Onion Architecture – PwP Episode 2

Challenges

  • Codebases tightly coupled and difficult to change without causing breakages.
  • Refactoring halted due to fear of introducing new bugs.
  • Development slows, producing more bugs and increasing production disruptions.

Solutions

  • Employing Onion Architecture to separate concerns and manage dependencies.
  • Using interfaces for behavior contracts to reduce coupling.
  • Externalizing infrastructure for a more modular design.

Benefits

  • Easier-to-maintain applications with improved separation of concerns.
  • Reduced risk of bugs when making changes.
  • Long-term scalability for complex, business-critical systems.

In today’s episode, Jeffrey is going to talk about an architectural solution for code organization and dependency management.

You may have witnessed a code base that was so coupled and so difficult to change, changing one thing caused two other things to break in a seemingly different part of the code base that was totally unrelated.

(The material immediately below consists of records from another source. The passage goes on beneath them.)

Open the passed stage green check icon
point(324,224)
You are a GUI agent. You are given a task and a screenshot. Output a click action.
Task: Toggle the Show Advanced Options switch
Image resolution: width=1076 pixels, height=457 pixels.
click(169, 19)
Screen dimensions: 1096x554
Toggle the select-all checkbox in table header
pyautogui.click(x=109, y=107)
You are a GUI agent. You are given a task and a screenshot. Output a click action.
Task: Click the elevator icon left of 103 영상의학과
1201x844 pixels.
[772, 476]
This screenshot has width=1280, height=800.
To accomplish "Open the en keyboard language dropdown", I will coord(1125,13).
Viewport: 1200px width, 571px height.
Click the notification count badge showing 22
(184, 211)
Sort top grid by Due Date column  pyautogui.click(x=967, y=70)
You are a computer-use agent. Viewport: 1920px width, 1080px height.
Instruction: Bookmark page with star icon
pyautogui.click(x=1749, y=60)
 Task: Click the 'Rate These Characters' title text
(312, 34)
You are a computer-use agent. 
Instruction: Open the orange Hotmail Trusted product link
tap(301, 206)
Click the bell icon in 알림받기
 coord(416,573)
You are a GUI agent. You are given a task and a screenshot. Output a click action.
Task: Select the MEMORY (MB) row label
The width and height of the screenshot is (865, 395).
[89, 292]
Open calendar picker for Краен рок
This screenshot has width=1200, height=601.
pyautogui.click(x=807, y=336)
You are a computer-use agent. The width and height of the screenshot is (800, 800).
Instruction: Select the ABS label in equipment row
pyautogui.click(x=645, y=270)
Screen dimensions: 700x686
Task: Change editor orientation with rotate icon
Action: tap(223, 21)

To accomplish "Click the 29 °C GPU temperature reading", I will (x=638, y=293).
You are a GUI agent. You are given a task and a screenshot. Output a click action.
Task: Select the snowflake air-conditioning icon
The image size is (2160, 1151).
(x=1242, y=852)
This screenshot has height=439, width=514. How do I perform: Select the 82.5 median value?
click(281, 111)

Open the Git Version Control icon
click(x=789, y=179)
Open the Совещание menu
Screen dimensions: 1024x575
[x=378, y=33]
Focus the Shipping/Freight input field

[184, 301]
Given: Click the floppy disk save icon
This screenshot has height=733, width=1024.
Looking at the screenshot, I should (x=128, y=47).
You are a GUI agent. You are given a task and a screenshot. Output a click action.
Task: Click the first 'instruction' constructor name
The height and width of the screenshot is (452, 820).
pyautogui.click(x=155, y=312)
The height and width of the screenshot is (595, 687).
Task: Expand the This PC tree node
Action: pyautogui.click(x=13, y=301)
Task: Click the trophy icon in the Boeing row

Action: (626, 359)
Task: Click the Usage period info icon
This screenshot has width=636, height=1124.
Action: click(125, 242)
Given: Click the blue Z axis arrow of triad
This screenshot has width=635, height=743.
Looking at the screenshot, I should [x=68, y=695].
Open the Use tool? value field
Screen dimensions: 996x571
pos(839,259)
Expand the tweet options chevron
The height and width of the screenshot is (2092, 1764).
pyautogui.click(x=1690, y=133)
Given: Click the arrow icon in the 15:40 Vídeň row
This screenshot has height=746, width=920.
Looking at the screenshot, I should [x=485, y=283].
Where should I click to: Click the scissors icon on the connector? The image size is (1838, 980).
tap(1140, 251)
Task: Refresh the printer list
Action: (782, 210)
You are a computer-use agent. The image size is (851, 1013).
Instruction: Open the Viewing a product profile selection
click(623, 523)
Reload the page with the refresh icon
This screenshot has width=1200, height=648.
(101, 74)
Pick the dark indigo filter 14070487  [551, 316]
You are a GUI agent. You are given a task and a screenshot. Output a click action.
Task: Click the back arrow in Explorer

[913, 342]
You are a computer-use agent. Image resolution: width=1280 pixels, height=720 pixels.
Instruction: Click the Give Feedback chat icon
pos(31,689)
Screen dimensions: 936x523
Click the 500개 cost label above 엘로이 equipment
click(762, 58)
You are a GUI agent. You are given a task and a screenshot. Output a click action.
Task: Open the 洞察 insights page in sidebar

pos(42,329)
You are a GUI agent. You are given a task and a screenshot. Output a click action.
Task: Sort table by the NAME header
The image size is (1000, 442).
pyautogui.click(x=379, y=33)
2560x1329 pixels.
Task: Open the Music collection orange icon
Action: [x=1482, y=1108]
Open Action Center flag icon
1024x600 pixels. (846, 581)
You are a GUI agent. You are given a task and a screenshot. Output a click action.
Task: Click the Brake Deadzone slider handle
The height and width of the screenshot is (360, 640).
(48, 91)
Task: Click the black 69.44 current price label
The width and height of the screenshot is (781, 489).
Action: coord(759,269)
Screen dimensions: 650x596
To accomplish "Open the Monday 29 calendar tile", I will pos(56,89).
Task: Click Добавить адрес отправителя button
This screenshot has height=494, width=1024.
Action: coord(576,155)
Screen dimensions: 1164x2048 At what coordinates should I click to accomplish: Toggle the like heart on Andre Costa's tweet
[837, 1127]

Then you become afraid to make changes. After that happens, refactoring to better patterns just stops in an effort to avoid those breakages.

When development slows, it produces more bugs than it fixed. Maybe it causes disruption in production. It’s a symptom of flawed architecture and flawed architecture doesn’t just mean your web app should have been a desktop or a mobile app. It means that there’s an architectural element missing.

When you find yourself drowning in a mountain of development work, just stop and back up and look for an architectural solution.

Back around 2008, Jeffrey published some articles on Onion Architecture which has some specific tenants for managing dependencies and the different types of code in an application. Since then, Onion Architecture has been published and referenced in books, articles and tutorials online.

There is a specific type of organizational structure for an application and that’s what Jeffrey calls Onion Architecture. This leads to more maintainable applications, emphasizing the separation of concerns throughout the system.

This architecture is not appropriate for just small websites, tiny applications, or small things that are short-lived or maybe even so targeted; you can basically memorize the whole code base and see it all together. This organizational structure is appropriate for long-lived business applications as well as applications with complex behavior. For example, it emphasizes the use of interfaces for behavior contracts and it forces the externalization of infrastructure.